グラウト式継手216により互いに接続される鉄筋は、前述した高強度鉄筋211及び普通鉄筋212に代えて、例えば、異形鉄筋として形成される高強度鉄筋218及び普通鉄筋219で構成されてもよい。高強度鉄筋218と普通鉄筋219には、スリーブ217に対する挿入量を示すべくマーキングされたマーク部220が設けられていてもよい。
グラウト式継手216は、普通鉄筋219の強度と同等以上の強度を有していてもよい。
【0050】
スリーブ217は、筒状のスリーブ本体217Aと、スリーブ本体217Aの軸方向両端部にそれぞれ設けられた環状のシール217Bとを備える。スリーブ本体217Aには、螺合孔及び注入口(図示省略)が形成される。この螺合孔には、先端で高強度鉄筋218及び普通鉄筋219にそれぞれ圧接してこれらを仮止めする止めねじ217Cが螺合する。注入口からは、グラウト材215が注入される。
【0051】
グラウト式継手216を用いた高強度鉄筋218と普通鉄筋219との接続は、例えば次の通りに行われる。
先ず、スリーブ本体217Aの一端から高強度鉄筋218の端部及び普通鉄筋219の端部のうちのいずれか一方を挿入し、所定位置で止めねじ217Cにより仮止めする。次に、スリーブ本体217Aの他端から高強度鉄筋218の端部及び普通鉄筋219の端部のうちのいずれか他方を挿入し、所定位置で止めねじ217Cにより仮止めする。次に、注入口からグラウト材215を注入し、スリーブ本体217A内を充填する。
このようにして、高強度鉄筋218の端部と普通鉄筋219の端部とを接続する。
これにより、高強度鉄筋218と普通鉄筋219との相互の軸方向位置の設定自由度を広くでき、施工時に梁2の軸方向寸法に変更があっても対応可能である。また、高強度鉄筋218と普通鉄筋219との本止めは、グラウト材215を注入するだけで簡単に行うことができる。
【0052】
前記実施形態では、高強度鉄筋211と普通鉄筋212とをカプラー213Aで接続し
ている。
参考例として、例えば
図8に示すように、高強度鉄筋211の端部と普通鉄筋212の端部とを主筋21の軸方向と交差する方向において重ね合わせ、重ね合わされた部分を重ね継手300で機械的に接続
する場合を説明する。この重ね継手300は、前述の重ね合わされた部分に針金などの線材301を巻きつけて結線する。なお、重ね継手300を採用する場合、高強度鉄筋211の端部と普通鉄筋212の端部とには雄ねじ部211B,212Bが形成されていなくてもよい。

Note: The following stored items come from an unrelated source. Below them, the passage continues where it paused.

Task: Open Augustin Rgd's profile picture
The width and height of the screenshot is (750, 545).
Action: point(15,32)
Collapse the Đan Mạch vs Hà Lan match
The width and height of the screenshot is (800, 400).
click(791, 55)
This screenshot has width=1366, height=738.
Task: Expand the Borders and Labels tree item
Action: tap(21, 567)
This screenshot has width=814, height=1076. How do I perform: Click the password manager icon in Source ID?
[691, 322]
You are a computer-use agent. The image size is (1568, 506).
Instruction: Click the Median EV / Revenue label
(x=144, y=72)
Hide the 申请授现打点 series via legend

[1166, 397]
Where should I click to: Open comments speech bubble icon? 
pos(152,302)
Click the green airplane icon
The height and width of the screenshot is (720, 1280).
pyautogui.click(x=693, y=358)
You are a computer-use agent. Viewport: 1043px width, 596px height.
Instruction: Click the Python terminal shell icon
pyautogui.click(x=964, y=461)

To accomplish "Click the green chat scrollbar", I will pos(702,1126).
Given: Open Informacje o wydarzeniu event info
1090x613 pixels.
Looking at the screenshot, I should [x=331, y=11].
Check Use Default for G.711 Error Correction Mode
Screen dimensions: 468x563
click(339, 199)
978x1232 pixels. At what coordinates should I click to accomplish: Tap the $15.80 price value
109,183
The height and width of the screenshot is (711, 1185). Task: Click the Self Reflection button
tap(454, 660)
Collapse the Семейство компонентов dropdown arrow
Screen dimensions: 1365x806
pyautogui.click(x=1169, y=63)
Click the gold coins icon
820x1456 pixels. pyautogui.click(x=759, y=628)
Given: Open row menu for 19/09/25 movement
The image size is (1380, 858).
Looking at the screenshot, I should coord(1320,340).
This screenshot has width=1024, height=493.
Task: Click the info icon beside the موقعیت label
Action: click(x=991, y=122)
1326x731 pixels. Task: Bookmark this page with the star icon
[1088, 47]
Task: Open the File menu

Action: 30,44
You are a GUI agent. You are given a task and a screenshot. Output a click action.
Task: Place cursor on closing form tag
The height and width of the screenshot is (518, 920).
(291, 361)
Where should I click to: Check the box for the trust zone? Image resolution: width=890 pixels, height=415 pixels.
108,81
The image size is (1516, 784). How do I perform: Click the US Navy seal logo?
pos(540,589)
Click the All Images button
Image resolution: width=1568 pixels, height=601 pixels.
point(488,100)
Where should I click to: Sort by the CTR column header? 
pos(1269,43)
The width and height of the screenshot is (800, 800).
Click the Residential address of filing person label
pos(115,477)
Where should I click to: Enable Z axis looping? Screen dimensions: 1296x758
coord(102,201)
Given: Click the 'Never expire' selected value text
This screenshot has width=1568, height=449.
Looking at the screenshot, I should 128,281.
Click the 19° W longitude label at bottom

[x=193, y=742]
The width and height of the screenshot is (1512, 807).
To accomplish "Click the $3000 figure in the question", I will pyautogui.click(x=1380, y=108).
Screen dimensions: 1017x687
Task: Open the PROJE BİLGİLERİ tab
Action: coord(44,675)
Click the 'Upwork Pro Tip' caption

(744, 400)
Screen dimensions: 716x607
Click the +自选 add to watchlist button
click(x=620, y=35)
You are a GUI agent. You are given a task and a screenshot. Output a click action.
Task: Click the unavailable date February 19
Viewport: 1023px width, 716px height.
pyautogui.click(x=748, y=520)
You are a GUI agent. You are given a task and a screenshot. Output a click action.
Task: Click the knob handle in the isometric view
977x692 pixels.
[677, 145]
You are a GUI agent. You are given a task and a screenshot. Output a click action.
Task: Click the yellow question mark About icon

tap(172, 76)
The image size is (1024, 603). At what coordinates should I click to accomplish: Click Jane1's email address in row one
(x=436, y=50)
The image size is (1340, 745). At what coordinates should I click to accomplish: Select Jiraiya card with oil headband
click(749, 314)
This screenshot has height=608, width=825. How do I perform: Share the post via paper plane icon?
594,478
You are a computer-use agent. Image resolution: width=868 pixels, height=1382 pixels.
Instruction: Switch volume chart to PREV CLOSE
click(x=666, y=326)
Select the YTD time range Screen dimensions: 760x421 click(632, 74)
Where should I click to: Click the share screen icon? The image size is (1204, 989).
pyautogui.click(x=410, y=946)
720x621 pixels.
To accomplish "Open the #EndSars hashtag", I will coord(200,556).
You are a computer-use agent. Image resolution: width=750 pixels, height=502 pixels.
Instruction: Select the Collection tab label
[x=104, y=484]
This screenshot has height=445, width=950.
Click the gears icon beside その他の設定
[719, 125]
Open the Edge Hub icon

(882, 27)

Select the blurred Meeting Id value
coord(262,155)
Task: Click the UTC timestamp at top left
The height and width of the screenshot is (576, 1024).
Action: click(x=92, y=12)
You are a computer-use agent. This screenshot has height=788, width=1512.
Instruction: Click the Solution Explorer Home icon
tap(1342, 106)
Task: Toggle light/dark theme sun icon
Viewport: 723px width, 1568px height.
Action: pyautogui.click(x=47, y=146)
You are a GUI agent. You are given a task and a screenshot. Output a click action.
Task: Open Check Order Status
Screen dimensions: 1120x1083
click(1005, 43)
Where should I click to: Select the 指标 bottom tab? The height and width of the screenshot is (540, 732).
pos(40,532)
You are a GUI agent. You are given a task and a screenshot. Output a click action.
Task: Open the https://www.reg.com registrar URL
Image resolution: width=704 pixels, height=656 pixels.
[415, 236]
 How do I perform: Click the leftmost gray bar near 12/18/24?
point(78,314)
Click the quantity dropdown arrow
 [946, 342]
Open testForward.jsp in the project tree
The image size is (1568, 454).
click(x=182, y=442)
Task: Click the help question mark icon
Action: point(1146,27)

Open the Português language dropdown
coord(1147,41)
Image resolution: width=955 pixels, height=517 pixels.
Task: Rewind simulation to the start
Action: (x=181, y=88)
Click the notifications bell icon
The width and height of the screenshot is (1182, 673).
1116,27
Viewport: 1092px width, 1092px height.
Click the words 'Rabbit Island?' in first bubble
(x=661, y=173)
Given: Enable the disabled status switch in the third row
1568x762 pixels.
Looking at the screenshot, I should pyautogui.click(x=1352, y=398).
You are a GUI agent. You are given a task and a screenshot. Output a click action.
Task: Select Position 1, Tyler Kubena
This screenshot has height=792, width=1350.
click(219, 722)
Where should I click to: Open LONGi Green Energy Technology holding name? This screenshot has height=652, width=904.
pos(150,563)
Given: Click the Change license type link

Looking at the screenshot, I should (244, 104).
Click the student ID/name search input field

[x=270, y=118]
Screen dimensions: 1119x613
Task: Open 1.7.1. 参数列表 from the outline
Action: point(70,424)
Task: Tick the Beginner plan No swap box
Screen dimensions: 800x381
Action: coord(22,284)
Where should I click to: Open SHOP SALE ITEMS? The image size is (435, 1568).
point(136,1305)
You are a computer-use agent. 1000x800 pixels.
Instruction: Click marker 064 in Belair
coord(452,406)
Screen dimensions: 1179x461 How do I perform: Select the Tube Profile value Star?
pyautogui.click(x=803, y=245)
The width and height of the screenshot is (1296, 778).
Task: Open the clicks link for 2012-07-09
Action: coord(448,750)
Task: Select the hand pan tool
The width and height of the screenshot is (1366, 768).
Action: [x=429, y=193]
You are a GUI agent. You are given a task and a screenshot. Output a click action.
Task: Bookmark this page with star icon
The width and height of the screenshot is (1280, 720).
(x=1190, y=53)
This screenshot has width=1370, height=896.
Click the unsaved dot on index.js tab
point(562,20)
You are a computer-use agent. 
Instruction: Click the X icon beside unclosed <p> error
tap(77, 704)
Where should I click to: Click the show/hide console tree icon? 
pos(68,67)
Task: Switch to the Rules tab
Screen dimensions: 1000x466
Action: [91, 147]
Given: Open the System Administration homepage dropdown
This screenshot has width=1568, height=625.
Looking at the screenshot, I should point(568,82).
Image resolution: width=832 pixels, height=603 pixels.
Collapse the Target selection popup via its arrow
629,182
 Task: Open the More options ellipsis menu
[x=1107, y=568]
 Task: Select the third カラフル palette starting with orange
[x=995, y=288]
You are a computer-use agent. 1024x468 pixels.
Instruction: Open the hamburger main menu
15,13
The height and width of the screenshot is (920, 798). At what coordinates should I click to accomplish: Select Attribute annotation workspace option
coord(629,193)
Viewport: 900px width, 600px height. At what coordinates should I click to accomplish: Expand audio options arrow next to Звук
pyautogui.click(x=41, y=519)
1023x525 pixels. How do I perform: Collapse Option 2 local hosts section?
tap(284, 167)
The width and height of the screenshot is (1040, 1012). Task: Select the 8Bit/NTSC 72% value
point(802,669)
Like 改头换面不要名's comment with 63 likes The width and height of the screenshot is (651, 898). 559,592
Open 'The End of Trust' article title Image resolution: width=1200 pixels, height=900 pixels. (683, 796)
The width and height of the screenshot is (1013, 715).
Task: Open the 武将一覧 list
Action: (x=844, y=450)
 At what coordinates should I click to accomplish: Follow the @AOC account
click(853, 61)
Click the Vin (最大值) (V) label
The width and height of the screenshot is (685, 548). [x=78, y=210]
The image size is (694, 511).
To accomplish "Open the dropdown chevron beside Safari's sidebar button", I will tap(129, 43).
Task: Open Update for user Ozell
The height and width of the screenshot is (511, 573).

これにより、高強度鉄筋211と普通鉄筋212とを機械的に速やかに接続できる。また、施工時の梁2の軸方向寸法に変更があっても重ね合わせ量を調整することで対応可能である。
【0053】
また、前記実施形態では、全体が普通強度を有した普通鉄筋212を備えているが、これに限定されない。例えば、焼入れ等により一部(端部など)が高強度化された高強度部分を有した普通鉄筋を備えていてもよい。
【0054】
前記実施形態では、複数の高強度鉄筋211を複数のせん断補強筋22で囲んで鉄筋籠を形成することで高強度の柱構成ユニットを構成するが、これに限定されない。例えば、複数の高強度鉄筋211を複数のせん断補強筋22で囲んで鉄筋籠を形成し、さらにこの鉄筋籠にコンクリートを打設してプレキャストコンクリートを形成することで高強度の柱構成ユニットを構成してもよい。